Material supplied:

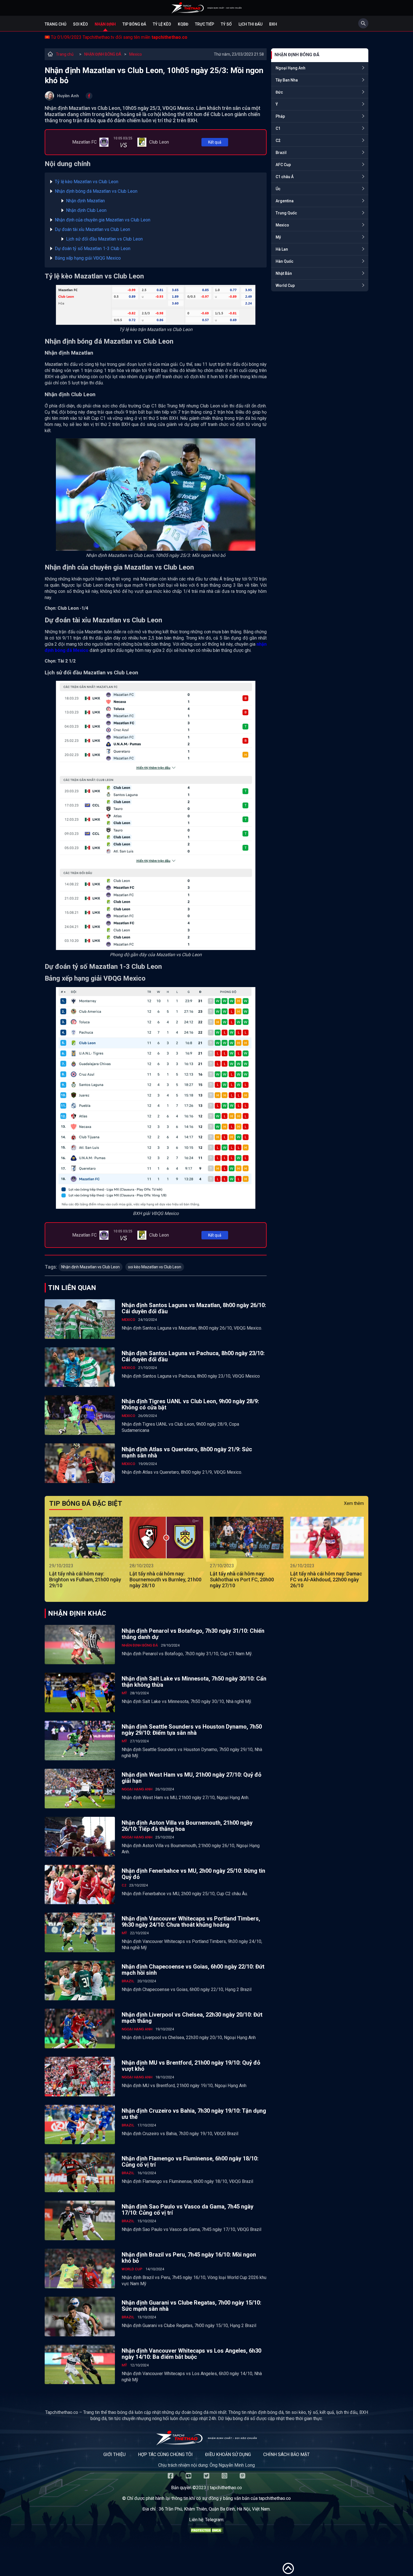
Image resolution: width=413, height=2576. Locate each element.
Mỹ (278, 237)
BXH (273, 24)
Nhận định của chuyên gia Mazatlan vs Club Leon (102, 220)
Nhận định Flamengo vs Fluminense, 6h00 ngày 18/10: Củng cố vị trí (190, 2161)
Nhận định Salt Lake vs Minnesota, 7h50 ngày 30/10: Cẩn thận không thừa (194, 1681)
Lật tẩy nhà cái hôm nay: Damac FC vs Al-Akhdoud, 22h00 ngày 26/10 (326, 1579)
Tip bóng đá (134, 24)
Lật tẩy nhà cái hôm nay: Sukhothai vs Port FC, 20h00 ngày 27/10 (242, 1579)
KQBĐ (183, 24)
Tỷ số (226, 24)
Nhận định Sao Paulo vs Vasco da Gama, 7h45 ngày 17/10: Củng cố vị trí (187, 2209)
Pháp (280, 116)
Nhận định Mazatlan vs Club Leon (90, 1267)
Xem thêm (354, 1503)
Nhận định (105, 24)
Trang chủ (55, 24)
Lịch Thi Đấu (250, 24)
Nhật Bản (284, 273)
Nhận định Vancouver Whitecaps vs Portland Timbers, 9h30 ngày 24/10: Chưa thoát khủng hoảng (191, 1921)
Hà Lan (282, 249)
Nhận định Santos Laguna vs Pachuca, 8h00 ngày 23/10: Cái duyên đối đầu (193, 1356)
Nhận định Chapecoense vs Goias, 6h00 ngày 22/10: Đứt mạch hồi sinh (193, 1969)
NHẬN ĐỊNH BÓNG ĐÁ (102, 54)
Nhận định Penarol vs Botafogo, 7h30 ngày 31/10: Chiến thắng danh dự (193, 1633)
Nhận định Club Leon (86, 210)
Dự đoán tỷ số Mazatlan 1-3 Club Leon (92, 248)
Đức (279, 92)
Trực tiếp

Goal of the exercise:
Find the line that contains "Hà Lan (282, 249)" in the listing above. Retype it and every line after it up to the last, exactly, and nothing else.

Solution below:
Hà Lan (282, 249)
Nhận định Santos Laguna vs Pachuca, 8h00 ngày 23/10: Cái duyên đối đầu (193, 1356)
Nhận định Chapecoense vs Goias, 6h00 ngày 22/10: Đứt mạch hồi sinh (193, 1969)
NHẬN ĐỊNH BÓNG ĐÁ (102, 54)
Nhận định Penarol vs Botafogo, 7h30 ngày 31/10: Chiến thắng danh dự (193, 1633)
Nhận định Club Leon (86, 210)
Dự đoán tỷ số Mazatlan 1-3 Club Leon (92, 248)
Đức (279, 92)
Trực tiếp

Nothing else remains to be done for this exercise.